X_Ys = Table('x_ys', metadata,
Column('y_id', Integer, ForeignKey('ys.id'),
nullable=False, primary_key=True),
Column('x_id', Integer, ForeignKey('xs.id'),
nullable=False, primary_key=True))

XsTable = Table('xs', metadata,
Column('id', Integer, primary_key=True),
...
Column('user_id', Integer, ForeignKey('users.id'), nullable=False)
)

Mappers are:

mapper(User, usersTable, properties = {
'Ys': relation(Y, backref='user'),
'Xs': relation(X, backref='user'),
})
mapper(X, xsTable, properties = {
'Ys': relation(Y, secondary = X_Ys)
})
mapper(Y, ysTable, properties={
'Xs': relation(X, secondary = X_Ys)
})

then:

>>> u = User(...)
>>> u.Ys.append(Y(...))
>>> u.Ys[0].Xs.append(X(...))

>>> u.Ys
[]
>>> u.Ys[0].Xs
[]
>>> u.Xs
[]

I was expecting/hoping that u.Xs would have the X that was appended to
u.Ys[0]. I can sort of make it work as long as I make the id columns
in X_Ys non-nullable.

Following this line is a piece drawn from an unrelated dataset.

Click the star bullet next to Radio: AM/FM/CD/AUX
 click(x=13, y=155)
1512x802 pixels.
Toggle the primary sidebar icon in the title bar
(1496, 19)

In that case, session.commit() throws an
IntegrityError if I don't manually set the user_id in any X objects to
a user id (Y objects get their user id ok). However, when I do that:

>>> u.Ys[0].Xs[0].user_id = u.id
>>> u.commit()

I seem to have to make a new session before the changes "show up" in
the user. ie. I must do:

sess.close()
sess = Session()
u = s.query(User).first()

before u.Xs has the element I'd expect. It does, however, seem to be
ok at that point.

Is there something dumb that I've set up wrong that someone could
point me at? Or is this just a "gotcha" to be avoided?